After a while, those applauses and those punchlines, all become a kind of white noise. One note, constant loudness. The mind can wander on its own when a part of it is occupied by something. During his voluntary vegetative state, he heard strange background noise. Familiar, but strange at this moment. It was like a loud calling from a distance, slowly creeping in, harmonizing with the white noise and gradually becoming louder with every iteration. He knew that his mom is calling. He was reluctant to get up. Part of the bed, part of the room. He eventually gets up; in a spring-like fashion, mustering all his remaining strength at once. Looks at the various objects that surround him.
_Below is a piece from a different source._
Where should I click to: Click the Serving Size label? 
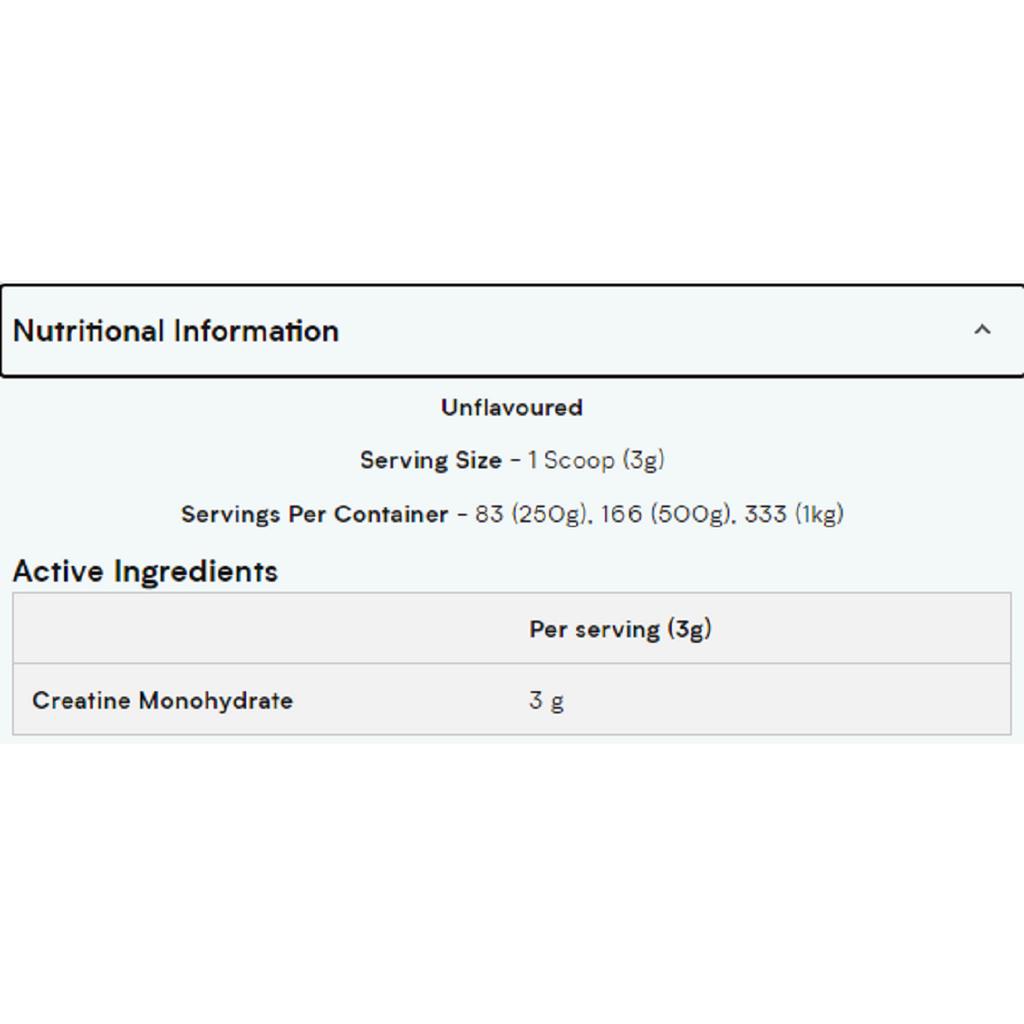[x=431, y=460]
His crew so to speak. It both assures him and injects him with despair when he sees that none of the objects: the table, the chair, the cupboard, the dirty piece of rag on the floor, the empty amazon box torn destructively, none of them have moved even half a centimeter in 6 months. He stands up. Legs asleep. No surprise there. The mind is not functioning properly. The room that is so rigid in its appearance is suddenly revolving in a crazy psychedelic fashion. He slaps himself to wake up. It works. Opens the door of his room. The hallway is dark too. Or maybe his eyes are adjusting to the light. And at the end of the hallway, there’s light. His mother is standing there with an empty bag in one hand and some cash in the other. He goes up to her and she hands him the cash and the bag. She is saying something, but it’s inaudible to him. He nods. Goes down the flight of stairs, opens a door, in the garage now, open the main gate and he’s outside the house. The moment he steps outside, he gains a certain consciousness. Maybe the dancing leaves of treetops, the children playing on the road, a kite bouncing around in the sky, a dog bathing in the sun, and the warm asphalt beneath him triggered this immense, almost adrenaline kind of rush of joy within him. He is now outside. Free from the room. He longed for this moment, but he lacked the will to go outside on his own. The room was kind of a self-sustenance chamber that he built for him for the bare minimum of keeping himself alive and entertained. The world outside has too much joy and wonder in it. He is somewhat scared of that. His job now: buy groceries.